The church, on the outskirts of Boston and straight out of a Norman Rockwell painting, had hired me to sing for their service. As the clock struck 11, I entered the sanctuary with the choir, our robes and music illuminated only by the candles each of us held.

“Once in royal David’s city stood a lowly cattle shed,” we intoned in a near-whisper as the organ weaved its way under our voices. “Where a mother laid her baby in a manger for his bed.” The congregation gradually joined in as we made our way to the choir loft. “Mary, loving mother mild, Jesus Christ her little child.”

The hymn concluded, and in a moment never to be replicated in any synagogue, the entire congregation sat down in unison, uttering not a word.

And so began my search to live a deeply meaningful Jewish life.

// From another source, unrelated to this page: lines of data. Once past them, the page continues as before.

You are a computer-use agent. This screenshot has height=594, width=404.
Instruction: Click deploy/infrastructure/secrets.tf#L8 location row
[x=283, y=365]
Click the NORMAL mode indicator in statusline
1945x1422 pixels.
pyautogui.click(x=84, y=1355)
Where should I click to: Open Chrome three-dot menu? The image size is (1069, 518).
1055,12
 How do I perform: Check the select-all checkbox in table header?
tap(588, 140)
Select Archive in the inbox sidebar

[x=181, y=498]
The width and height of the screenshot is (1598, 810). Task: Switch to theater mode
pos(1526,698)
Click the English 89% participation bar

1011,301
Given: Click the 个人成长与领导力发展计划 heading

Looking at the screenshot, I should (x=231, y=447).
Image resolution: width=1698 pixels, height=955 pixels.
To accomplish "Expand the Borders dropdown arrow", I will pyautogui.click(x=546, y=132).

I was born and raised as a Jew. I had my bar mitzvah at the local Reform temple. After college, I fell in love with the woman who was to become my wife. She wasn’t Jewish; she was the minister of music in a Texas megachurch. But at the time, I couldn’t imagine why that should be an issue, and I was upset when the local rabbi wouldn’t marry us alongside her minister.

That Christmas Eve was hardly the first time I had sung in a church. But this time was different. We had recently decided to adopt a child. My Christian wife, who was busy directing the choir for a church service across town, had concluded that, given our circumstances, it would be easiest to raise him as a Jew. We had even joined a temple that was very welcoming to interfaith families.

As I stood in that church choir loft, with talk of mangers and virgin births swirling around me, a little voice in my head began to protest. The voice reminded me that, in addition to Christmas Eve, it was Friday night. The voice asked what I was doing there. I didn’t have a good answer. The voice asked me why Shabbat wasn’t as important to me as Christmas Eve was to them. I struggled for a response.

By the end of the service, the voice had thoroughly interrogated me. “OK, OK,” I thought. “You’re right. I need to get serious about Judaism.”